The focus of Wendy Hoose covers two attractive, sexually frustrated 20-somethings – Laura and Jake – who decide a one night stand is in order after sexting over a hook-up app (undoubtedly Tinder). When Jake arrives, finding Laura’s door wide open, he sees the buxom lassie, ready and waiting, in bed. After some of Jake’s wince-worthy dirty talk and clumsy undressing, he begins to make his move. Once the duvet is peeled, however, he finds he’ll be getting a lot less than he bargained for. Jake decides to ring a taxi as soon as possible but a forty-five minute wait leaves him stranded. That wait turns out to be a remarkably enlightening one.
McKnight’s wildly filthy one-act breaks every taboo in sight. It is more ground-breaking though than purely destructive. The laughs come thick and fast and are made accessible to those both visually and aurally impaired. A sign language interpreter, an acerbic audio describer and some uncouth emoticons all compliment, enhance and satirise the action, despite occasionally upstaging it.
For such a bawdy, rib-tickling script, it requires a pair of actors with dazzling stage chemistry.

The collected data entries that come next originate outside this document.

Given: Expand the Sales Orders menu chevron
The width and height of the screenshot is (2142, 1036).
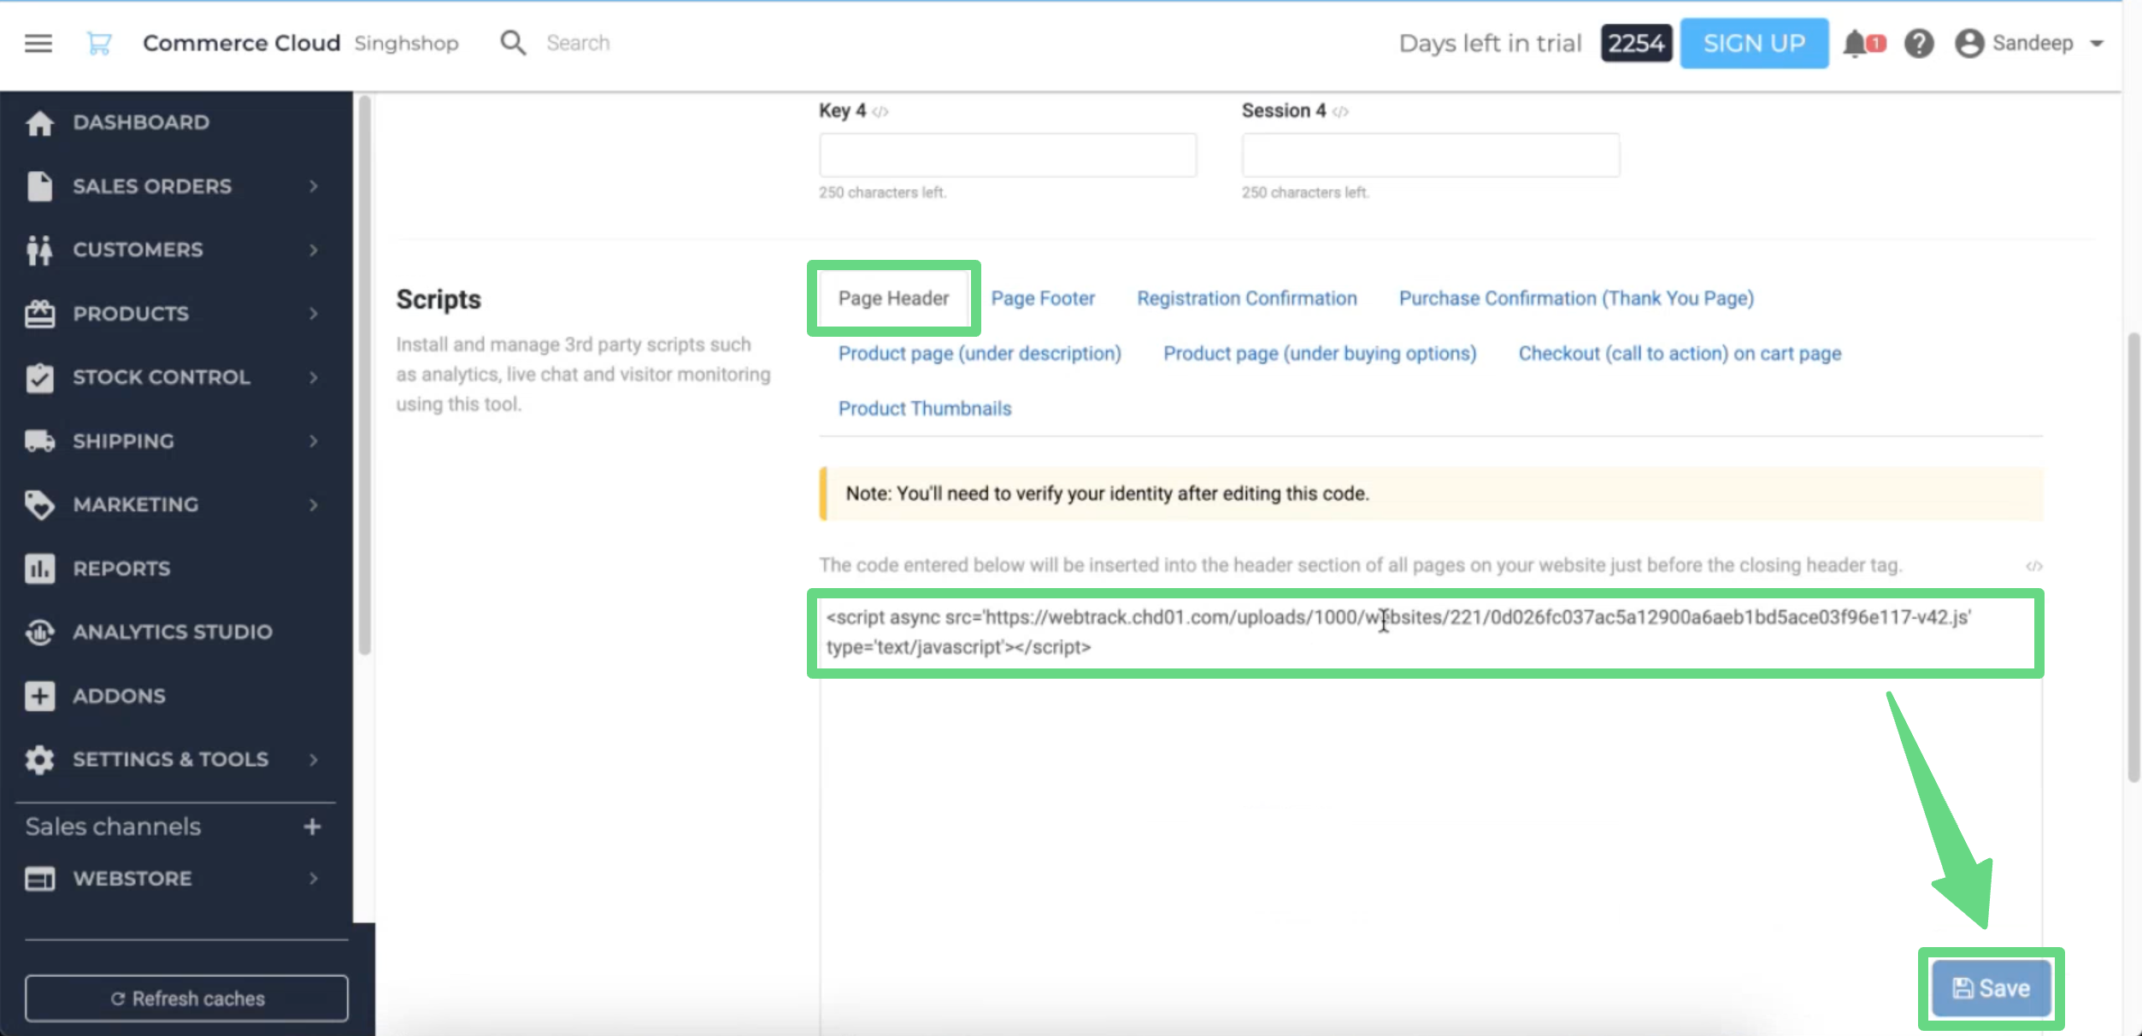Looking at the screenshot, I should click(x=314, y=186).
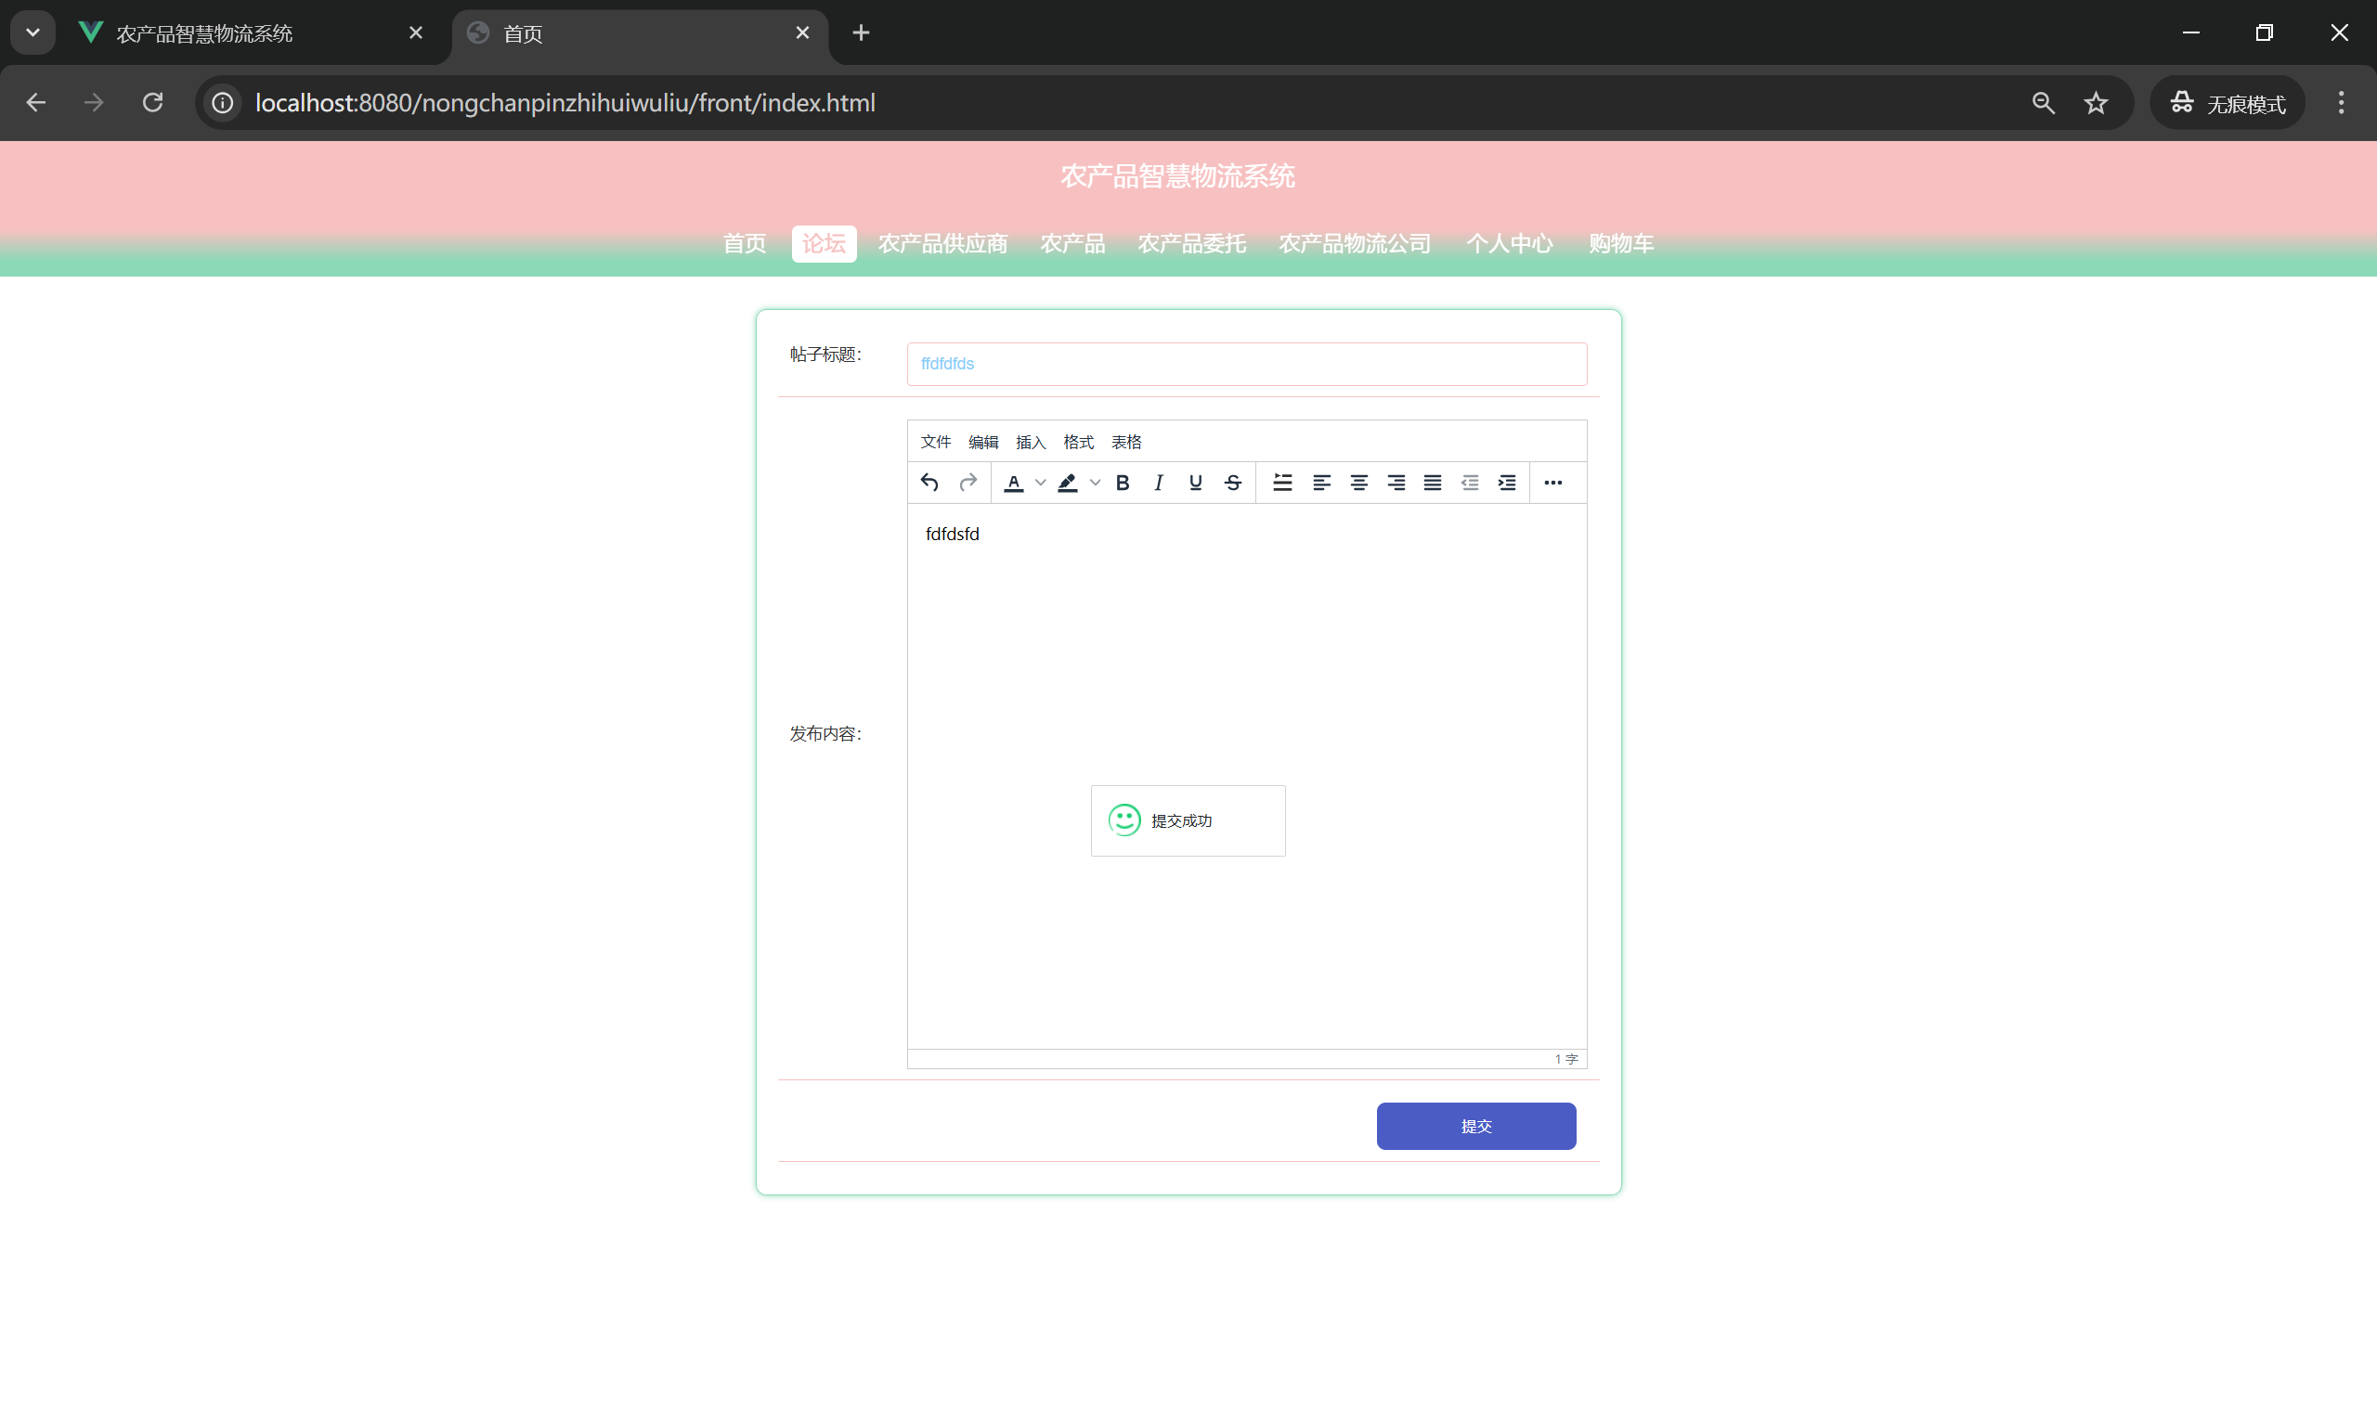The image size is (2377, 1420).
Task: Align text to the right
Action: coord(1396,482)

James Young, as the brash but gawky Jake, brings us a common chauvinist crossed with a hopeless, stumbling romantic, winning the audience’s compassion as well as their uncomfortable sniggers. Amy Conachan, alluring and seductive, shows no reticence in her performance and boldly establishes that she has the upper hand when it comes to ‘getting one’s leg over’.
Two-handed plays have the tendency to be a dull affair, often merely focusing on the couple’s relationship and nothing else. However, armed with its ‘twist’, it explores themes both in and outside of the bedroom. It reveals harsh and clandestine truths on modern attitudes to body image, sexism and the difference between sex and love. Though the crass language and frank sexual content may shock some, what lies underneath is a sincere, candid portrait of our perception of others and ourselves.
Wendy Hoose is at the Sherman Theatre until 13th Sept 2014.